Description of the task — In the records below, repeat exactly the lines between the line holding "Where should I" and the line holding "You are a computer-use", inclusive, and drop the pictures.

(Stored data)
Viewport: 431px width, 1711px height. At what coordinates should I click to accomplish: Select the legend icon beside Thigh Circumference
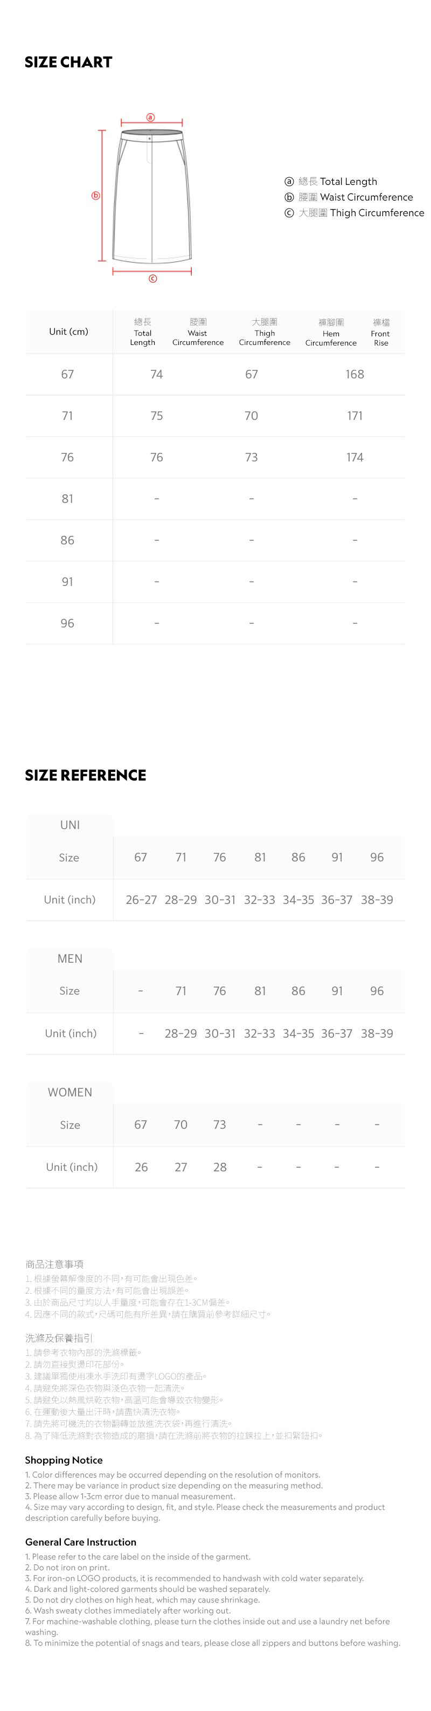click(289, 213)
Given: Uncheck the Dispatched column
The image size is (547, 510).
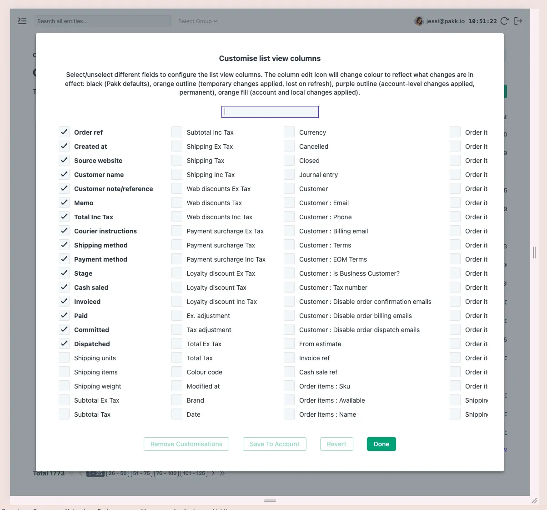Looking at the screenshot, I should (x=64, y=343).
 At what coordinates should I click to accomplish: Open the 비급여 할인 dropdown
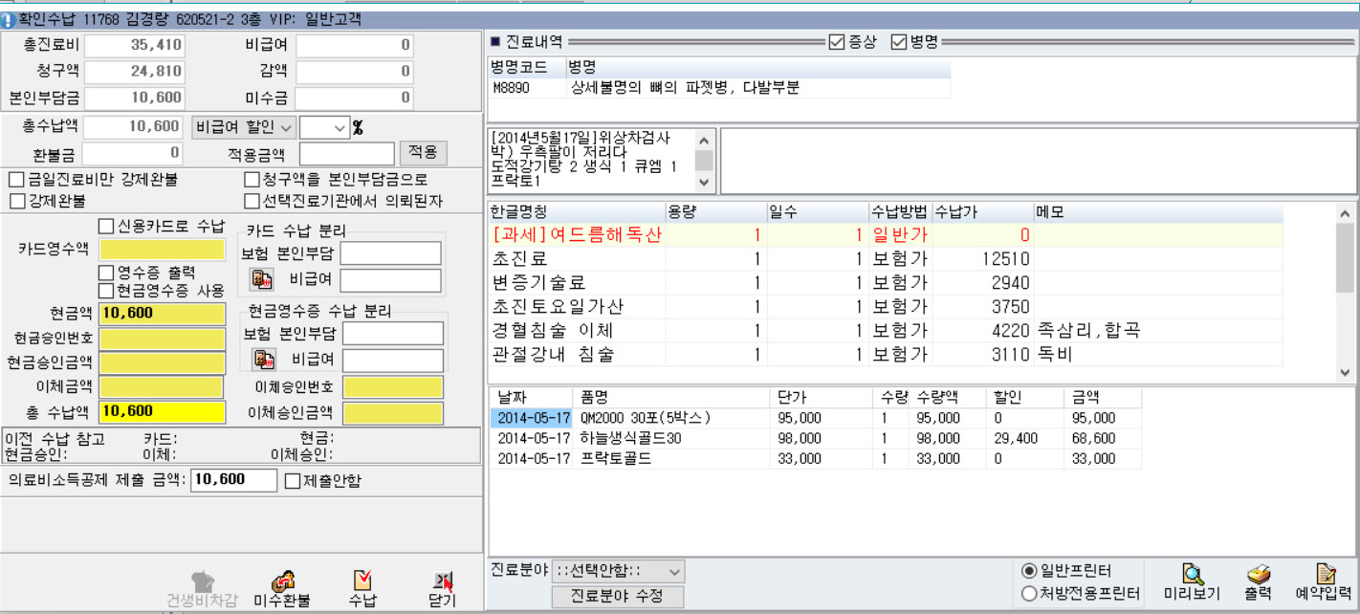243,127
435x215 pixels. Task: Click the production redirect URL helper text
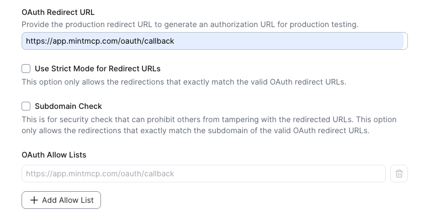(x=190, y=24)
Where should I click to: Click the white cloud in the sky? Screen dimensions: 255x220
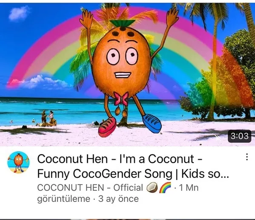(19, 13)
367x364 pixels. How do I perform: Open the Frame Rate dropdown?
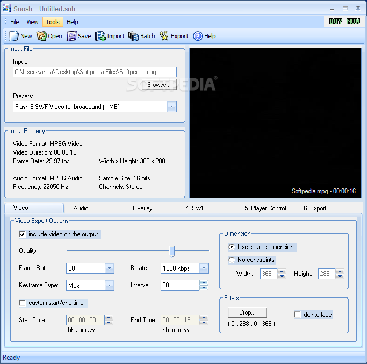109,268
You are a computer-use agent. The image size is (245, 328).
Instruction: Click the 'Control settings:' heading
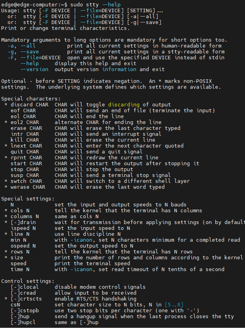coord(28,281)

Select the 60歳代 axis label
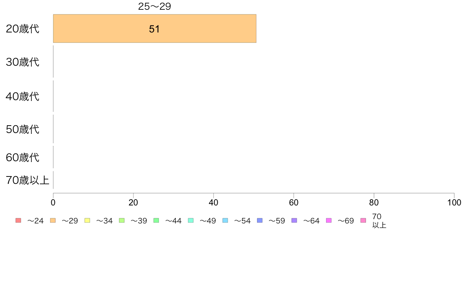click(23, 157)
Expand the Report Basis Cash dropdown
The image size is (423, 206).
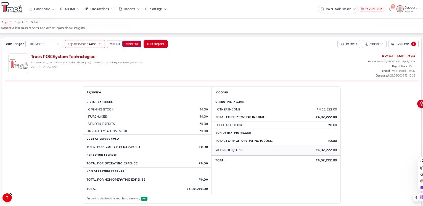coord(85,44)
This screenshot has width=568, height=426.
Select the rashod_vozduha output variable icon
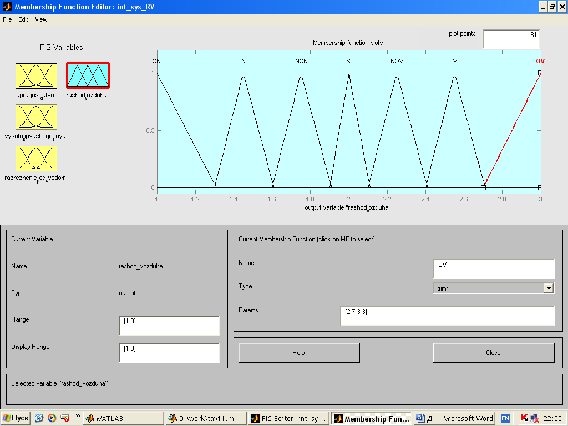click(x=88, y=76)
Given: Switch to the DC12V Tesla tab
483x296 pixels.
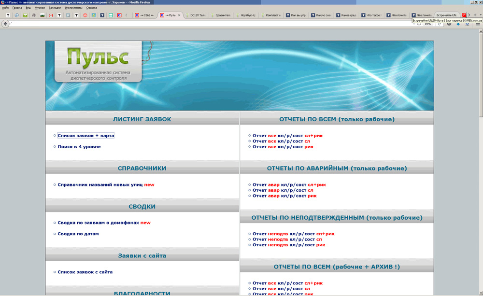Looking at the screenshot, I should [196, 15].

Result for this task —
Where should I click to: Click the white cloud in the sky? Screen dimensions: 255x220
(19, 13)
367x364 pixels. How do I perform: Open the Frame Rate dropdown?
109,268
You are a computer-use agent. The image size is (245, 328).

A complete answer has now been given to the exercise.